After Compass published her ordeal on Aug. 11, 2011, several individuals and ministries came forward to help her (see www.compassdirect.org, "Girl in Uganda Loses Use of Legs after Leaving Islam for Christ," Aug. 11, 2011). She now lives in a rented house in an undisclosed location.
"Well-wishers have been paying the house rent and buying me food and clothing," said Susan, who added that she has forgiven her father.
A member of the Bwera Full Gospel Church in Kasese, Biira Dreda, left her own four children under the care of her mother in order to look after Susan while she was hospitalized.
"It is now becoming difficult to meet the school fees for my own children," Dreda said. "I am praying to get some little funds so as to start an income generating project."
A member of a Pentecostal church, Susan has begun to walk with support. She cannot squat or stand upright because she lay on one side for such a long time, besides suffering a bout of malaria.
"I thank all those who have continually supported me spiritually, materially and even morally," Susan said. "I am also thankful to Biira Dreda, who stood by me in the hospital, and to date she is still with me when none of my family members has come to see me. I now take Dreda as my mother because of her care and love. My own people have abandoned me."
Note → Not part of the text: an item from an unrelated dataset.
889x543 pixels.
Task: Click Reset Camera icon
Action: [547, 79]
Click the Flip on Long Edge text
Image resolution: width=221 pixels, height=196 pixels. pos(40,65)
Jacob Mukobi, who works with Uganda police as a child protection volunteer, was tipped off that Susan had been locked up in the house for six months.
"When I got the horrifying message about Susan that she had been put under house arrest for converting to Christianity, I went with the police to the house on Sept. 6, 2010 and took her to Bwera hospital," he said.
Her father, he said, is not ready to take her back.
"A neighbor heard Susan's father saying that she will be accepted back to the family only if she recants the Christian faith and rejoins Islam," he said.
When Mukobi asked Susan's father about his mistreatment of her, he said only that he was upset by her conversion to Christianity, Mukobi said.
"I do not like my daughter calling herself Susan and leaving her Muslim name, Aisha," Mukobi said Baluku told him.
On Oct. 22, 2010, Susan was referred to Kagando hospital, about 20 kilometers (12 miles) from Bwera. Six months later, she was referred to Curso hospital in Kampala. She still could not walk. Surgeons operated on both her thighs, but as a doctor tried to stretch her leg, one thigh bone was so weak that it broke.
She returned to Kagando hospital after two weeks, but with her condition deteriorating, after two months she was referred to Kilembe hospital, about eight kilometers (five miles) from Kasese.
Though she has had to drop out of school, she said she hopes to return this year.
"I am now able to handle a pen and write," she told Compass late last year. "I am able to sit down for at least one hour, and I hope by next year it will be much better, enough to enable me go to school."
Pastor Baluku said that "many Good Samaritans" came to her aid.
"Susan at the moment needs a balanced diet to strengthen her weak bones, so that she can go to school soon," he added.